Using self-sampling followed by HPV testing, more than twice as many women at risk of developing cervical cancer could be identified and offered preventive treatment. This is shown by researchers at Uppsala University in the first randomised study in the world comparing two ways of identifying cervical cancer, published today in the British Journal of Cancer.
Cervical cancer screening has previously been based on cell sampling and cytology. This method initially reduced the number of cases of cervical cancer in Sweden substantially, but additional effects have been difficulty to achieve. This is due to the limited sensitivity of the method, and the fact that not all women attend screening.
In the new study, researchers have compared today's screening based on cytology and sampling by a midwife, with the woman taking a self-sample and submitting it for analysis of human papillomavirus, HPV, which is the cause of cervical cancer.

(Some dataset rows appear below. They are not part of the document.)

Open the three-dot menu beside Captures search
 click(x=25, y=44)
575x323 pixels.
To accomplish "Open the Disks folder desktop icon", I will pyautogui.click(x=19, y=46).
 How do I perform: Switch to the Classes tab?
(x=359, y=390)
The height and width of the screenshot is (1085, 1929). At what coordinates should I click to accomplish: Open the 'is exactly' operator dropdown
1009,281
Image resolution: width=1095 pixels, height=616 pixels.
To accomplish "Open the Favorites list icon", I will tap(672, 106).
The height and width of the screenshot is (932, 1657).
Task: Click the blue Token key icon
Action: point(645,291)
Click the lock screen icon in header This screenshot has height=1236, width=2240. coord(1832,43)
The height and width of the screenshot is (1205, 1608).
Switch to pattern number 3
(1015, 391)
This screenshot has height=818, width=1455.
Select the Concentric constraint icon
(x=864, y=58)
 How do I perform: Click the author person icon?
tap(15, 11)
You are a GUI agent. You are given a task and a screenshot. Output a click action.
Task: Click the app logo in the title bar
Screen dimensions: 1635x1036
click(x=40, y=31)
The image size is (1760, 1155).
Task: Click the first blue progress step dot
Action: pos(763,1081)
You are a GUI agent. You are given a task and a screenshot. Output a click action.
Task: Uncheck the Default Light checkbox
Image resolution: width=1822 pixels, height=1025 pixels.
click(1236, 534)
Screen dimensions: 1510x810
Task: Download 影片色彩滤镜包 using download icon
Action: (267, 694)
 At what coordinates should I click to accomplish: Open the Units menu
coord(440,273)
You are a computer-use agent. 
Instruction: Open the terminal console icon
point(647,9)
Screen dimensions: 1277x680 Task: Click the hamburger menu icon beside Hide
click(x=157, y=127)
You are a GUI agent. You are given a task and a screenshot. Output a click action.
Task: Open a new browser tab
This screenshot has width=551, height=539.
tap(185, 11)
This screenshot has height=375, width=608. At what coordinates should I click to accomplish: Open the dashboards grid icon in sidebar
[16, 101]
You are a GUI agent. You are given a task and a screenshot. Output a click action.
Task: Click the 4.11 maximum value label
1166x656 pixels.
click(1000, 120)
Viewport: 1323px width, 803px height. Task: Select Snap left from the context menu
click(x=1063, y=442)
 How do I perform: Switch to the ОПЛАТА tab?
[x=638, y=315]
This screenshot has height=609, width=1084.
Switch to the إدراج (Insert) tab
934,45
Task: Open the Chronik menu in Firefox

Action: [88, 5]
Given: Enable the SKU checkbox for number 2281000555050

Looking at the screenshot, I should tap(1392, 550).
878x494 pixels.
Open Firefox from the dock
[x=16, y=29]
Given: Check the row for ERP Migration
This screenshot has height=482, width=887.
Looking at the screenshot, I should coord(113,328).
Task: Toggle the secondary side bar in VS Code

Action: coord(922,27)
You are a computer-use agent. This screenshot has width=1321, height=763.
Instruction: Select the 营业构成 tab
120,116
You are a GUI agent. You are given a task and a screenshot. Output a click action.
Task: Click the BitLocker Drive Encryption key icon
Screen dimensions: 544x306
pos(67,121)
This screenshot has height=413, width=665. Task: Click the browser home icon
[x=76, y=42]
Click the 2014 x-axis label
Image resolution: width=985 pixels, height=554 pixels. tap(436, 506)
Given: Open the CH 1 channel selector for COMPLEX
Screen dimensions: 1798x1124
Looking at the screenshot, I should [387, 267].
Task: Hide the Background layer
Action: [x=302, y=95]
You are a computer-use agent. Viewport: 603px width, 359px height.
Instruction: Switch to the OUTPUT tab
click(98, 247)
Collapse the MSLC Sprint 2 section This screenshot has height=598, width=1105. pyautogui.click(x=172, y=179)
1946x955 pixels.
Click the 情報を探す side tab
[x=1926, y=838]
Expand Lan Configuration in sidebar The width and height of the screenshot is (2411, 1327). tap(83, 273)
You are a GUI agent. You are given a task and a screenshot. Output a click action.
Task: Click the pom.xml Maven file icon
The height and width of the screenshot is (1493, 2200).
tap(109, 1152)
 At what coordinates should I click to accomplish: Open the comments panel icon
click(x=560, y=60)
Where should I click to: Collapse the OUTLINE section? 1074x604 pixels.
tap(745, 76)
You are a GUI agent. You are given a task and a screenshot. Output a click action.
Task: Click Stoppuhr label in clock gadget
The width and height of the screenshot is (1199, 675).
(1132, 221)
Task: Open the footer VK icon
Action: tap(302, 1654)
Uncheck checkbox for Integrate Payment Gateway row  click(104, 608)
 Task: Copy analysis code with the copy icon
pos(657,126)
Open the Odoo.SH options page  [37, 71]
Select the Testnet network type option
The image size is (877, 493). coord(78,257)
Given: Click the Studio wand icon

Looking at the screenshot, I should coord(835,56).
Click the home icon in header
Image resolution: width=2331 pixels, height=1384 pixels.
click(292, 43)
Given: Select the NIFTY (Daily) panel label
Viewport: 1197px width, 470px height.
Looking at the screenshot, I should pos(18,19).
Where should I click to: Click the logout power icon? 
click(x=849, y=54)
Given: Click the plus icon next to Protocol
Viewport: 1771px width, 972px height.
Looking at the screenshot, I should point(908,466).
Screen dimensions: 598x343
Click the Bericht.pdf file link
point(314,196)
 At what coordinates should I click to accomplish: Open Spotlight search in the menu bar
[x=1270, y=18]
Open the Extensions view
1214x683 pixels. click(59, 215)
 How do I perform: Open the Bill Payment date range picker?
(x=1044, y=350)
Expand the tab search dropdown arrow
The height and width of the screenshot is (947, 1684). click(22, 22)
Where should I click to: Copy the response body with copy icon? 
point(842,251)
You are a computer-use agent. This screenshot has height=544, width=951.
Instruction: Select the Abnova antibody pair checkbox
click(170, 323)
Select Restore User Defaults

The study is based on 36,390 women between the ages of 30 and 49 who participated in the organised screening in Uppsala County, 2013-2015. These were divided into two groups: one group performed self-sampling for an HPV test, while the other group had a midwife take a cell sample for cytological analysis. Women who were HPV positive repeated the self-sampling after 4 months and those who were HPV positive in both of their tests were called in for gynaecological examination. During 18 months of follow-up, the number of women with severe cell changes was recorded for both groups.
The results show that self-sampling was received very positively. Of the women who were offered self-sampling, 47% opted to participate, compared with 39% among those who were offered regular cell sampling. Among the women who did self-sampling for HPV testing, more than twice as many with cell changes were found than among those who had a cytology analysis. Also, the time until diagnosis was shorter for those who did self-sampling.
This is the first randomised study in the world that compares these two ways of identifying cervical cancer. By using self-sampling followed by HPV testing, more than twice as many women at risk of cervical cancer could be identified and offered preventive treatment. Screening based on self-sampling also makes it possible to reach women who have previously chosen not to participate and have a sample taken by a midwife.
Calculations of the health-economic consequences of self-sampling and HPV testing show that the total cost of cervical cancer screening could be halved, while still being twice as effective as current the method. Few changes in healthcare can simultaneously double the effectiveness and halve the cost. Screening based on self-sampling also makes it possible to reach women who have chosen not to participate in the cell sampling and take a sample in midwife.